= Dianne Stewart (author) =

South African author (born 1952)

Dianne Stewart (born 4 March 1952) is a South African author who has published over 40 books for adults and for children. She writes in English, and her books have been translated both into African languages, including Xhosa, Zulu, Sotho, and Afrikaans, and European languages, including French, Spanish, and Swedish.

Stewart's African folklore books include Daughter of the Moonlight and Other African Tales (1997), The Zebra's Stripes and Other African Animal Tales (2004), African Myths and Legends (2014), Folktales From Africa (2015), and The Guineafowl's Spots and Other African Bird Tales (2018). She has also published a book of African proverbs entitled Wisdom from Africa (2013), a book dedicated to Anthony Davey, her isiXhosa professor at Rhodes University. These folklore publications have made Stewart a "household name" in the publishing of African folktales for English-speaking South African audiences.
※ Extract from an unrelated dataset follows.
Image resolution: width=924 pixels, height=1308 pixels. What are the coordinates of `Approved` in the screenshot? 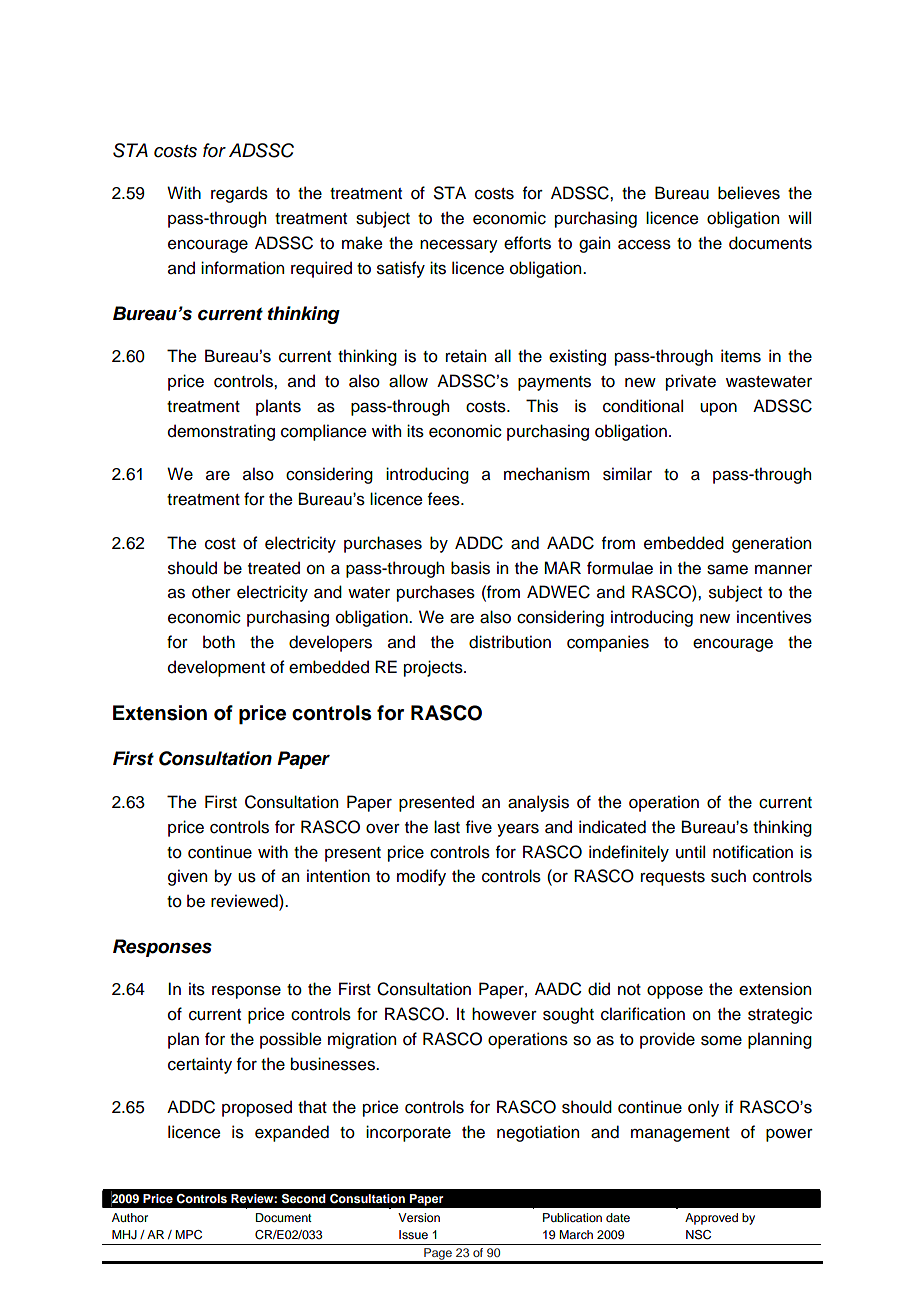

Stewart's book The Gift of the Sun: A Tale from South Africa (1996), with illustrations by Jude Daly, won the Smithsonian Notable Books for Children award in 1996.

Stewart graduated from Rhodes University in 1973 with degrees in Psychology and isiXhosa, and she later taught isiXhosa; Stewart's mother is a fluent Xhosa speaker. For her M.A. degree in African Languages at the University of Natal, Stewart studied the Zulu and Xhosa work-songs of rural woman on sugar-cane farms on the KwaZulu-Natal coast. Stewart also has an M.A. in creative writing from the University of Cape Town.

Stewart resides in Ballito, South Africa, and she grew up in the Eastern Cape.